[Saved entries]
################

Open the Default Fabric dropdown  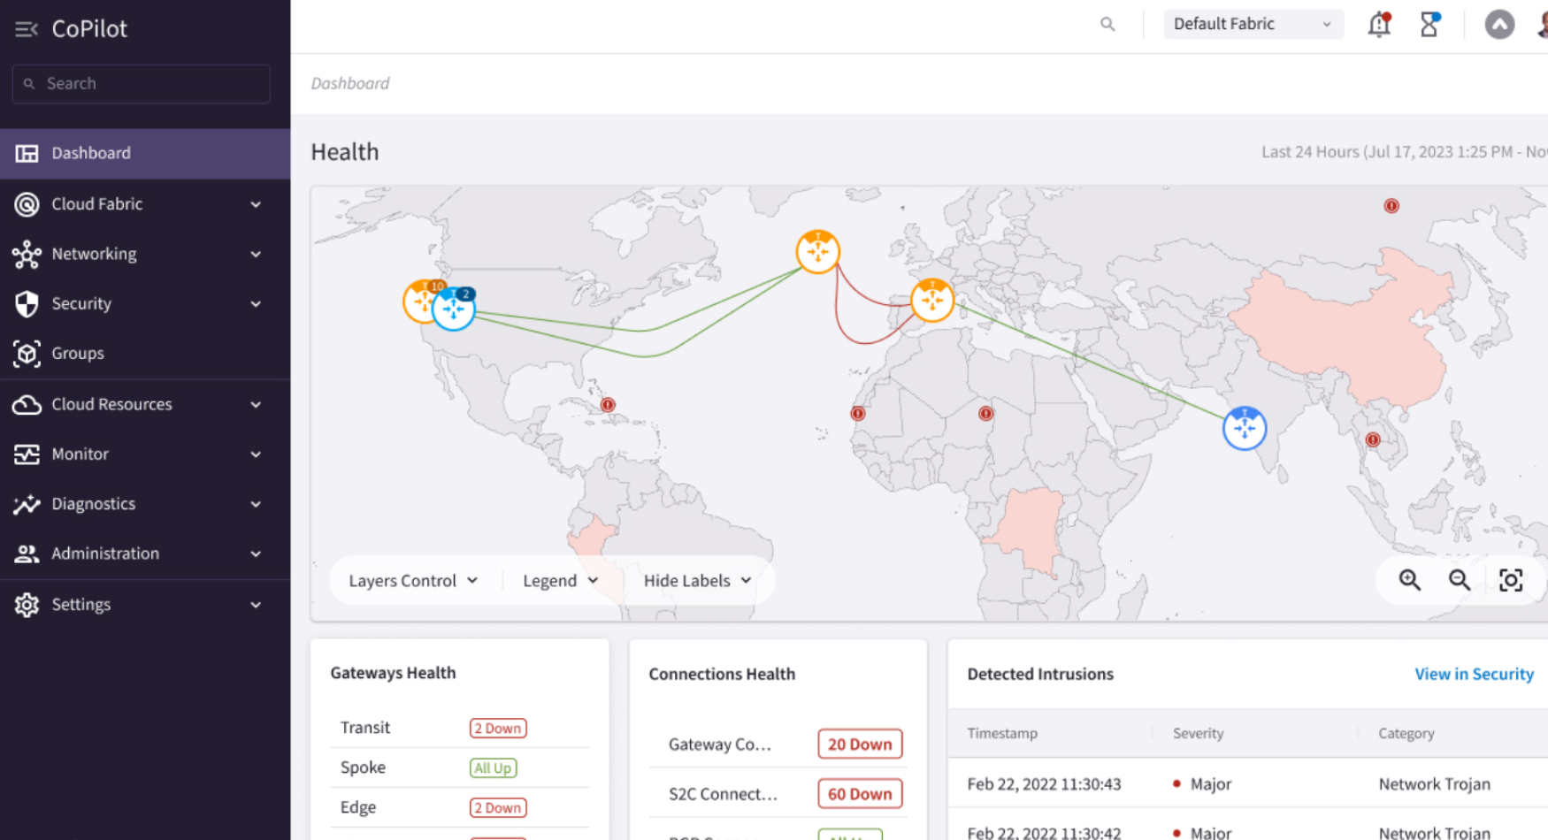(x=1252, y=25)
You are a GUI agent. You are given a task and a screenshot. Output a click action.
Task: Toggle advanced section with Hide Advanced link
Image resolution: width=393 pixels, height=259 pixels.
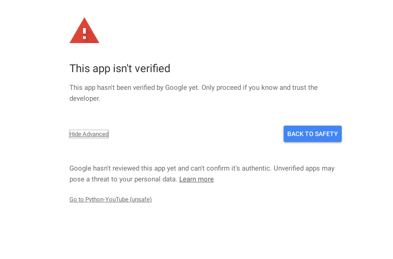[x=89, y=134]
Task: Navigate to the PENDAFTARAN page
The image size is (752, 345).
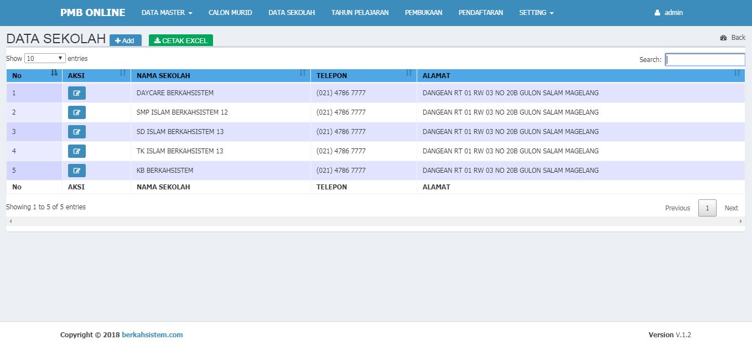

################

● **What you need to do**: Omit all pictures, and repeat exactly the lines from the line containing "Image resolution: width=393" through the end of the data.

● **Response to this exercise**:
Image resolution: width=393 pixels, height=259 pixels.
[x=89, y=134]
Task: Navigate to the PENDAFTARAN page
The image size is (752, 345).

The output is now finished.